How to complete this task => Each entry is to be retyped exactly as it stands.

Collected data entries:
↓
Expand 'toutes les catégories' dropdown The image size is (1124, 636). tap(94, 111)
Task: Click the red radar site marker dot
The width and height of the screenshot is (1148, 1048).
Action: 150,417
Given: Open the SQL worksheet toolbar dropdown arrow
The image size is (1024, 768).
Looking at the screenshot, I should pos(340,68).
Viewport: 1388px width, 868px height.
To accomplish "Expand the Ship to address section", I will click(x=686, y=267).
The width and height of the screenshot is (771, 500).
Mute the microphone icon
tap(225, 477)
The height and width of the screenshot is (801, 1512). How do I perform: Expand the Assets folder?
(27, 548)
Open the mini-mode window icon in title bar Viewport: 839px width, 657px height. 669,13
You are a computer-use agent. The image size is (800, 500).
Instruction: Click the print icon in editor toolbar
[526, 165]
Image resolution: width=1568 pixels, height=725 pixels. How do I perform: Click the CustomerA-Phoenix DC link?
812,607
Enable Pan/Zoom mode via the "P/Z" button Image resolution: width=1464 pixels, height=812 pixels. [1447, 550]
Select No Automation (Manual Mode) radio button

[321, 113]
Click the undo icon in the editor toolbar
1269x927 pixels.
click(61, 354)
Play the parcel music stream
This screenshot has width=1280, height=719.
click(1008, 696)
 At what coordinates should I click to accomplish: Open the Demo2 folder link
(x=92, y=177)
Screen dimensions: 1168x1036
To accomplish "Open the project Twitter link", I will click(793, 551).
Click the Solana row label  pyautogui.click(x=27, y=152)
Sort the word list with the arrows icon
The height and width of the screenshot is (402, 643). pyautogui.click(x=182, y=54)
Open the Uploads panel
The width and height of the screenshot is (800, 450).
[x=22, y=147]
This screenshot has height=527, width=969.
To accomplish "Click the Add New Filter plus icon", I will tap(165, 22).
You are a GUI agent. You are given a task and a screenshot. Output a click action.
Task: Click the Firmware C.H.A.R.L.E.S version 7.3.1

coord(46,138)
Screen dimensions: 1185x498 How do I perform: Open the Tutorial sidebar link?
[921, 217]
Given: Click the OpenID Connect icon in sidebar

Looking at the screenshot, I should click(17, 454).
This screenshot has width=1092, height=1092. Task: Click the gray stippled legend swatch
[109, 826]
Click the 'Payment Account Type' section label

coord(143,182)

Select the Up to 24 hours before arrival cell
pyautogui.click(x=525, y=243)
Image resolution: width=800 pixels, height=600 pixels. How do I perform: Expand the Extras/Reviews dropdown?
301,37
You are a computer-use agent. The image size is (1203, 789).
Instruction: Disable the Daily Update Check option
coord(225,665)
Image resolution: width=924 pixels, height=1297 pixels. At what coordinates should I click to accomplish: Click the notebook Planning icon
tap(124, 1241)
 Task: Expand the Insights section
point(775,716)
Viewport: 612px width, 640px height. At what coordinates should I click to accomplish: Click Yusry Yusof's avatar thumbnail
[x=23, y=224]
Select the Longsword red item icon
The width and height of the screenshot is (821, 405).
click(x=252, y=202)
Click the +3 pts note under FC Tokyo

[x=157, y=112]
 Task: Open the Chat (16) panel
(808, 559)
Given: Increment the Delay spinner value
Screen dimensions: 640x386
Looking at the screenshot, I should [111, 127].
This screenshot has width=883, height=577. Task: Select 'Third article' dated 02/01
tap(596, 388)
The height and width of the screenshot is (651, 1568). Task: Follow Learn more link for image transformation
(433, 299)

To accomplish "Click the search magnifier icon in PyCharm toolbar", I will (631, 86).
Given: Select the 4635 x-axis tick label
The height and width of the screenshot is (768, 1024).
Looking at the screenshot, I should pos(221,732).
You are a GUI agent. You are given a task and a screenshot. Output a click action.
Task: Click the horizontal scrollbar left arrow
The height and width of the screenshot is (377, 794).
↑
Response area =>
Expand 'toutes les catégories' dropdown The image size is (1124, 636). tap(94, 111)
Task: Click the red radar site marker dot
The width and height of the screenshot is (1148, 1048).
Action: 150,417
Given: Open the SQL worksheet toolbar dropdown arrow
The image size is (1024, 768).
Looking at the screenshot, I should pos(340,68).
Viewport: 1388px width, 868px height.
To accomplish "Expand the Ship to address section", I will click(x=686, y=267).
The width and height of the screenshot is (771, 500).
Mute the microphone icon
tap(225, 477)
The height and width of the screenshot is (801, 1512). How do I perform: Expand the Assets folder?
(27, 548)
Open the mini-mode window icon in title bar Viewport: 839px width, 657px height. 669,13
You are a computer-use agent. The image size is (800, 500).
Instruction: Click the print icon in editor toolbar
[526, 165]
Image resolution: width=1568 pixels, height=725 pixels. How do I perform: Click the CustomerA-Phoenix DC link?
812,607
Enable Pan/Zoom mode via the "P/Z" button Image resolution: width=1464 pixels, height=812 pixels. [1447, 550]
Select No Automation (Manual Mode) radio button

[321, 113]
Click the undo icon in the editor toolbar
1269x927 pixels.
click(61, 354)
Play the parcel music stream
This screenshot has width=1280, height=719.
click(1008, 696)
 At what coordinates should I click to accomplish: Open the Demo2 folder link
(x=92, y=177)
Screen dimensions: 1168x1036
To accomplish "Open the project Twitter link", I will click(793, 551).
Click the Solana row label  pyautogui.click(x=27, y=152)
Sort the word list with the arrows icon
The height and width of the screenshot is (402, 643). pyautogui.click(x=182, y=54)
Open the Uploads panel
The width and height of the screenshot is (800, 450).
[x=22, y=147]
This screenshot has height=527, width=969.
To accomplish "Click the Add New Filter plus icon", I will tap(165, 22).
You are a GUI agent. You are given a task and a screenshot. Output a click action.
Task: Click the Firmware C.H.A.R.L.E.S version 7.3.1

coord(46,138)
Screen dimensions: 1185x498 How do I perform: Open the Tutorial sidebar link?
[921, 217]
Given: Click the OpenID Connect icon in sidebar

Looking at the screenshot, I should click(17, 454).
This screenshot has width=1092, height=1092. Task: Click the gray stippled legend swatch
[109, 826]
Click the 'Payment Account Type' section label

coord(143,182)

Select the Up to 24 hours before arrival cell
pyautogui.click(x=525, y=243)
Image resolution: width=800 pixels, height=600 pixels. How do I perform: Expand the Extras/Reviews dropdown?
301,37
You are a computer-use agent. The image size is (1203, 789).
Instruction: Disable the Daily Update Check option
coord(225,665)
Image resolution: width=924 pixels, height=1297 pixels. At what coordinates should I click to accomplish: Click the notebook Planning icon
tap(124, 1241)
 Task: Expand the Insights section
point(775,716)
Viewport: 612px width, 640px height. At what coordinates should I click to accomplish: Click Yusry Yusof's avatar thumbnail
[x=23, y=224]
Select the Longsword red item icon
The width and height of the screenshot is (821, 405).
click(x=252, y=202)
Click the +3 pts note under FC Tokyo

[x=157, y=112]
 Task: Open the Chat (16) panel
(808, 559)
Given: Increment the Delay spinner value
Screen dimensions: 640x386
Looking at the screenshot, I should [111, 127].
This screenshot has width=883, height=577. Task: Select 'Third article' dated 02/01
tap(596, 388)
The height and width of the screenshot is (651, 1568). Task: Follow Learn more link for image transformation
(433, 299)

To accomplish "Click the search magnifier icon in PyCharm toolbar", I will (631, 86).
Given: Select the 4635 x-axis tick label
The height and width of the screenshot is (768, 1024).
Looking at the screenshot, I should pos(221,732).
You are a GUI agent. You are given a task and a screenshot. Output a click action.
Task: Click the horizontal scrollbar left arrow
The height and width of the screenshot is (377, 794).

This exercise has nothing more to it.